The disappointing debut for the “Dirty Harry” star’s film, in which he plays an ageing baseball scout struggling with growing blindness, comes after the 82-year-old’s eyebrow-raising turn at the Republican convention in August.
Eastwood “failed to hit a home run,” said entertainment news website The Wrap, while Deadline Hollywood called it a “big disappointment” for the film icon, who talked to an empty chair and invisible Barack Obama in Tampa.
More broadly others in Tinsel Town will be disappointed at the overall box office takings, which were down nearly 30 percent on the same weekend last year, following a recent trend, Exhibitor Relations noted.
The 3D version of pioneering 2003 animated movie “Finding Nemo” — 3D revivals are arguably another sign of the struggle to entice audiences out to the theater — slipped from second to fourth place, with $9.6 million.
Sci-fi action-thriller “Resident Evil: Retribution,” last week’s number one, fell back to fifth place on earnings of $6.7 million.
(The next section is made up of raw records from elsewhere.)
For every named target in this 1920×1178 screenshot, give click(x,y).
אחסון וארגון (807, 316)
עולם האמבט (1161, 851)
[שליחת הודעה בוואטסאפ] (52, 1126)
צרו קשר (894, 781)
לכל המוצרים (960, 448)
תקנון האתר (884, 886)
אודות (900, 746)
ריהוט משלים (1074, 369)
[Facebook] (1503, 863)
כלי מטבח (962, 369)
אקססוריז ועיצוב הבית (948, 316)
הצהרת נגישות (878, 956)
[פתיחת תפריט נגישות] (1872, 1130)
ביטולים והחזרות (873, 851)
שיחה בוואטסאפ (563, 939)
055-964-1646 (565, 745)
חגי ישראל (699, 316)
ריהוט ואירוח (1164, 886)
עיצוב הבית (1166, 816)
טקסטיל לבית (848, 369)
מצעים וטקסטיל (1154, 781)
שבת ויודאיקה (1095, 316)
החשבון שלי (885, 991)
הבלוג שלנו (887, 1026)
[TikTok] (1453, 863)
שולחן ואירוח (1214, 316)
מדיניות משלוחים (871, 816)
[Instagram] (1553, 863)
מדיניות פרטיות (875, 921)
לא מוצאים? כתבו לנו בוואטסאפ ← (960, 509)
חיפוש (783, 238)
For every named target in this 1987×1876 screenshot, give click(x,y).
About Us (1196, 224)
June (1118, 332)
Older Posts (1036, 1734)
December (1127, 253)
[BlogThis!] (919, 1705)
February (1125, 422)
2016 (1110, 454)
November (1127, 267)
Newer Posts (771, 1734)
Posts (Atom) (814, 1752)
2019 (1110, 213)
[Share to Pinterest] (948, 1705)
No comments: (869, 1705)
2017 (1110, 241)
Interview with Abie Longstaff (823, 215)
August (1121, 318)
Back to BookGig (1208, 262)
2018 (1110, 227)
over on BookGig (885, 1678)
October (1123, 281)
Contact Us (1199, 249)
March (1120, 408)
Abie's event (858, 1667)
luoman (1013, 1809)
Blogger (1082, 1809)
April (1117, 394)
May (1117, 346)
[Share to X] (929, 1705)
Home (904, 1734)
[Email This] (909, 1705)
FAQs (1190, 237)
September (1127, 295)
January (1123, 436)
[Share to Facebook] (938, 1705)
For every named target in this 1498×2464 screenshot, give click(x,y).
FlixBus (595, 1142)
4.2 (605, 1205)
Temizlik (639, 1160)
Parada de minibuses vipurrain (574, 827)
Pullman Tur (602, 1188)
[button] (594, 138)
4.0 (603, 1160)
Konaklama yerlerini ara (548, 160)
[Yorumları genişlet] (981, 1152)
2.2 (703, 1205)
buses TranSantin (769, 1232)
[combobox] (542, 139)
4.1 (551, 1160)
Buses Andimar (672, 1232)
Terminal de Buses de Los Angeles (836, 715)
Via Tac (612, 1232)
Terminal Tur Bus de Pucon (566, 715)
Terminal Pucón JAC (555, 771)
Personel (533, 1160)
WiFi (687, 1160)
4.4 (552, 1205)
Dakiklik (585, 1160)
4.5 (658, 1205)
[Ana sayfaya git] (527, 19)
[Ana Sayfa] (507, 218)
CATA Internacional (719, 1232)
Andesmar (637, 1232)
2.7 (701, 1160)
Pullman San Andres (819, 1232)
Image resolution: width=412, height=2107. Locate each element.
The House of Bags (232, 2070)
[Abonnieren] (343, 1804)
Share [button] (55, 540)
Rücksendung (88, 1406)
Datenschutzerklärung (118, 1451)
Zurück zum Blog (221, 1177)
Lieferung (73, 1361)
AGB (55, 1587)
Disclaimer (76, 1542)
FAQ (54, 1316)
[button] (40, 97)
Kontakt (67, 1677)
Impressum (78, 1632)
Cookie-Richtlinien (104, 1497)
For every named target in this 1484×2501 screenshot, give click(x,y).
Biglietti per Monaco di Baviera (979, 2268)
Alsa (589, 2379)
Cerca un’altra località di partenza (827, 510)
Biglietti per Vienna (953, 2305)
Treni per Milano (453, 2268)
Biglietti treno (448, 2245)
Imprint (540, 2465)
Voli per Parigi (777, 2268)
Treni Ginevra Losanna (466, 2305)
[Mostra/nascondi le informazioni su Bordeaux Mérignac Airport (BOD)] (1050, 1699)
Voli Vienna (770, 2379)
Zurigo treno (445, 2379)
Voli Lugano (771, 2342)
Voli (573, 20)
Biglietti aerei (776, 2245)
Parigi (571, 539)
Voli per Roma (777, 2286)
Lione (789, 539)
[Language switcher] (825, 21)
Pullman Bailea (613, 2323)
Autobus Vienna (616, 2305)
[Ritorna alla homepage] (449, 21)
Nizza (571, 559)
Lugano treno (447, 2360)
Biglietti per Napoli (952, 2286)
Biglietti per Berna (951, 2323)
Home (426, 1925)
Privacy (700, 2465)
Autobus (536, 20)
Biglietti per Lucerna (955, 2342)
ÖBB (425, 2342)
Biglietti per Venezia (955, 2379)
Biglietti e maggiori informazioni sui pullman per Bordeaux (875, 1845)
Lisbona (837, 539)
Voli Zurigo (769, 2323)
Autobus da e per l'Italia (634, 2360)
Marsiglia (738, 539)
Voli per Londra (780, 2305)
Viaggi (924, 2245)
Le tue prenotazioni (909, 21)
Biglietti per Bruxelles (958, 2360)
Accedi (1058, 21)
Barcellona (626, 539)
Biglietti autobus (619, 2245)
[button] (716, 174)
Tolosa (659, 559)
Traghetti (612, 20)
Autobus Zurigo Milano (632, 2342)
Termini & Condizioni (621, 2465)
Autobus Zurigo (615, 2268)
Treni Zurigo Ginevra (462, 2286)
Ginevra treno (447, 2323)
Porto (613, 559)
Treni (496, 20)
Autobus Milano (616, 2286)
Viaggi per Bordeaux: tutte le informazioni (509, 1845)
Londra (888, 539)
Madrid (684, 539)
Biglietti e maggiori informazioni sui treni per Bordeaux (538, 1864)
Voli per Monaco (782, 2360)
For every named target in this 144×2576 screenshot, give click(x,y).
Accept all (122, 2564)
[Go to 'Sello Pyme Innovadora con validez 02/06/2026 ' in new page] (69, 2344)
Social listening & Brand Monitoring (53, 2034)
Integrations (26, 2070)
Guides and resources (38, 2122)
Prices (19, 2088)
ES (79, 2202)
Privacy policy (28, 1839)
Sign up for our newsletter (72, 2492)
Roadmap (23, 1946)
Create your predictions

“Dredd,” a 3D production based on the comic strip Judge Dredd and its eponymous character, earned $6.3 million on its opening weekend, enough for sixth spot in the standings.
“The Master,” a drama about a World War II naval veteran, starring Philip Seymour Hoffman and Joaquin Phoenix, jumped from a lowly 19th to seventh place this week on earnings of $4.4 million.
But “The Possession,” a supernatural thriller starring Kyra Sedgwick, fell from third last week to eighth place, with $2.6 million in takings.
Rounding out the top 10 were “ParaNorman,” an animated movie about a boy who can speak to the dead in ninth with $2.3 million, and Depression-era gangster tale “Lawless,” with just under $2.3 million.